How to convert a Virtual address to Physical Address? - operating-system

if i have a Virtual Address: 0xF3557100 , how do i convert it to Physical Address and what are the Values of Offset, Page Directory and Page Table ?
The PTE (page table entry) for that address has the value 0x87124053
thnx

Sadly, what you are asking is system dependent. You would need to know the size of the page to begin with.
In the simplest case, the lowest order bits corresponding to the page size are the offset and the remaining high order bits specify the page table entry.
You say that you have the value of he page table entry. You then need to know the structure of the page table entry. Some part of that will indicate the physical address. Other parts will define page attributes.
In short, we'd need to know a whole lot more information.

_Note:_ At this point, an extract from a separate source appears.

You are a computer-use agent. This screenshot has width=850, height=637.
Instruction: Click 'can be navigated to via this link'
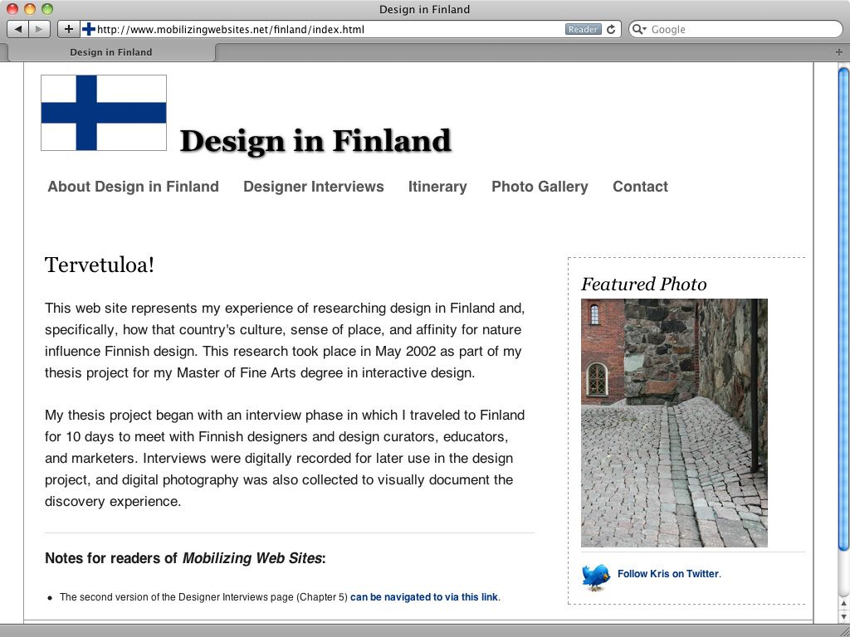click(424, 597)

In general from this info you can not translate a VA to PA.
Each architecture has some constant value for PAGE_SHIFT. as your address is 32 bit, most of such architecture has 12 bit PAGE_SHIFT value.
this value determines the offset value so your offset value is 12 bits.that also means your page size is 4096 bytes. even though a architecture can support more than one value for PAGE_SHIFT, we take case of 12 bits offset which is usually default value in most systems making page of 4096
PTE contains address of the page frame/number along with other status and protection information.Lower 12 bits in PTE are used for status and protection while other 20 bits are used for PPN. as a principle virtual frame number is mapped to physical frame number and offset is same in both. so exclude lower most 12 bits from PTE and append 12 lower most bits from va.
so offset from va is 0x100 so physical address is 0x87124100
according to 10-10-12 rule (there is no general rule for this division)
offset = 12 bits
page table = page directory=10 bits
now you CAN easily calculate relevant bits value from given address.
1111001101 0101010111 000100000000
page directory offset = 1111001101
page table offset = 0101010111
page offset = 000100000000

Related

What is page table No (0 or 1 or 2) in 2-level paging?

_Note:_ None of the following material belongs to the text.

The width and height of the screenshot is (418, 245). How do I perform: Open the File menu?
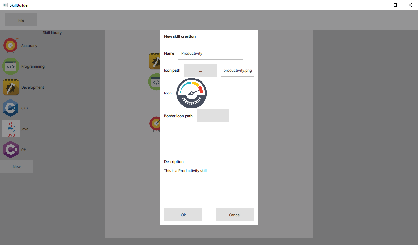click(21, 20)
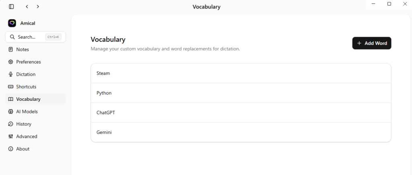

A system with 2-level page table in the form of (p1, p2, offset), and the content of page table
No 1 of level 2 is: {(32, v),(45, i),(12, v),(5, v),(34, i)}. Suppose the frame size is 4KB; the
address register is 32 bit, the number of bits for level 2 (p2) of the address register is 10.
Given a reference =4225332, calculate its physical address, e.g., 12764?
I don't understand the meaning of page table No 1 of level 2. In some problems, it could be No 0 or No 2. Could you help me explain that and solve this problem? Thanks a lot!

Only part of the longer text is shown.